Rolf Buch, the chief executive of Deutsche Annington, said the fusion would create cost-savings and better growth perspectives for the companies, which are located along the Ruhr River valley in North Rhine-Westfalia, Germany’s most populous state.
Investors were skeptical the merger would be profitable for Deutsche Annington. The company's shares fell 3% after the deal was announced while shares of its target, Gagfah, rose by 12 percent.
“This combination is equally attractive for renters and shareholders,” Mr. Buch said in a statement. “With this transaction, we want to create a leading company with European dimensions and a base in North Rhine-Westfalia that is more profitable and competitive.”
Investor interest in German real estate has grown during the financial crisis as state and local governments have increasingly sold off rental apartments to private, often foreign, investors, to reduce public deficits. The sell-off has fed the private sector boom in real estate.
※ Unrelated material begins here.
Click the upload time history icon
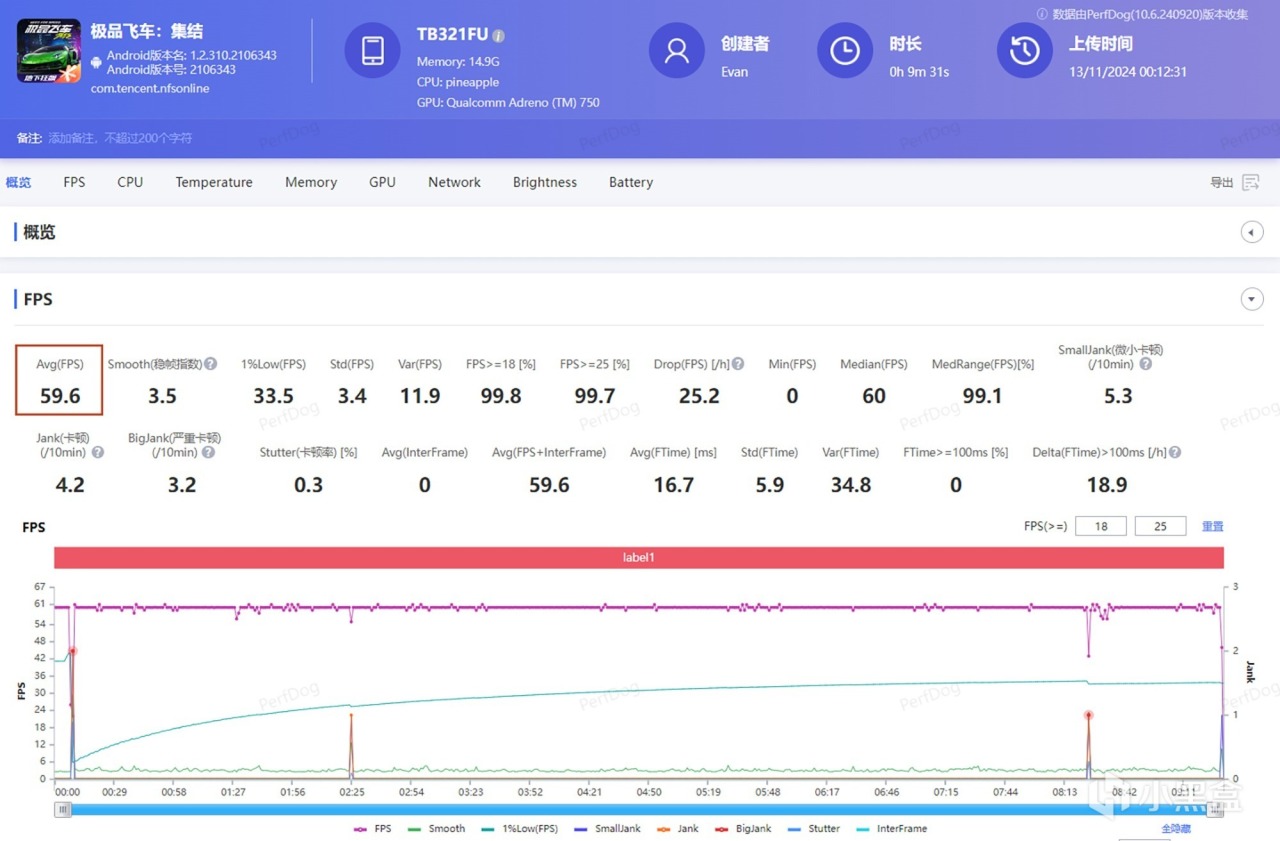This screenshot has width=1280, height=841. tap(1025, 51)
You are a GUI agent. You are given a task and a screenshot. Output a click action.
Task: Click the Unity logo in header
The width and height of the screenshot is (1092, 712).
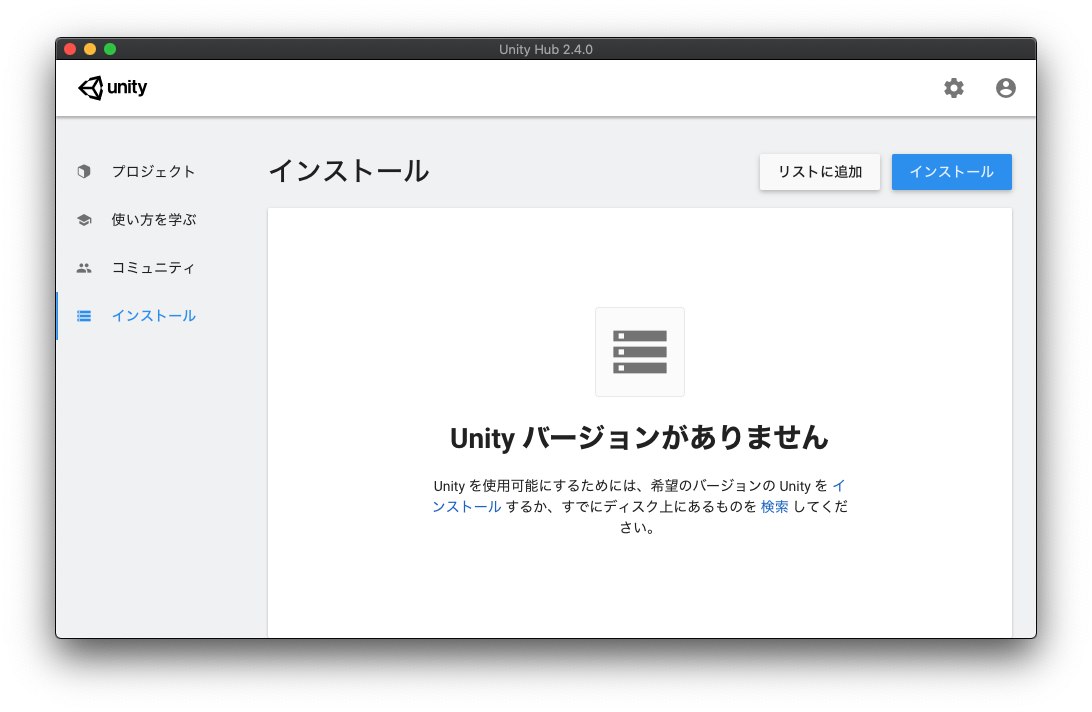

Emanuele Boni, a Berlin-based Italian investor active in German real estate, said the combination of Annington and Gagfah would create one of Europe’s largest listed property managers, big enough to perhaps attract international investors.
“This deal makes sense and reflects the increasing attraction of German real estate,” Mr. Boni said in an interview. The value of German rental property is increasing by the “upper single-digit” percentage each year, Mr. Boni said, amid a housing shortage brought on in part by a lack of apartment construction over the last decade. “I expect the price appreciation to increase for the next five years, he said.
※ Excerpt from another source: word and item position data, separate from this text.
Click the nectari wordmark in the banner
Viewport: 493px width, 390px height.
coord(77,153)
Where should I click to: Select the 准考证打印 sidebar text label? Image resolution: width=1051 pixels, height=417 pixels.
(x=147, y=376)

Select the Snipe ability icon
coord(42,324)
Deutsche Annington listed on the Frankfurt Stock Exchange last year after acquiring hundreds of thousands of apartments from Deutsche Bahn and energy utilities E.ON and RWE, which the companies had used to house their employees.
Gagfah listed in 2006 after acquiring public housing in Hannover and Dresden.
Investors remained skeptical that the takeover would benefit Deutsche Annington, which is paying a 16-percent premium for Gagfah shares compared with their close on Friday. The buyer predicted that the merger would create cost-savings and efficiencies of scale of €84 million in two years.
Shares of Deutsche Annington, which is based in Bochum, Germany, fell 3.1 percent to €21.05 in Frankfurt trading after the announcement. Shares of Gagfah rose 12 percent to €17.44.
Mr. Buch, a former executive at Arvato, the printing unit of German media company Bertelsmann, is to remain chief executive of the combined company. Thomas Zinnöcker, the chief executive of Gagfah, would become deputy chief executive.
In a statement, the two companies said that they would not cut — but add — jobs following the merger, which analysts cited as one reason for the decline in Deutsche Annington’s share price.
The proposed takeover is the largest in Germany since August 2013, when Deutsche Wohnen offered €1.8 billion to acquire another property management rival, GSW.
Housing ownership in Germany remains low by European and international comparison because mortgages are tightly controlled by the nation’s banks. More than two in three Germans rent apartments in a country with strict rent controls.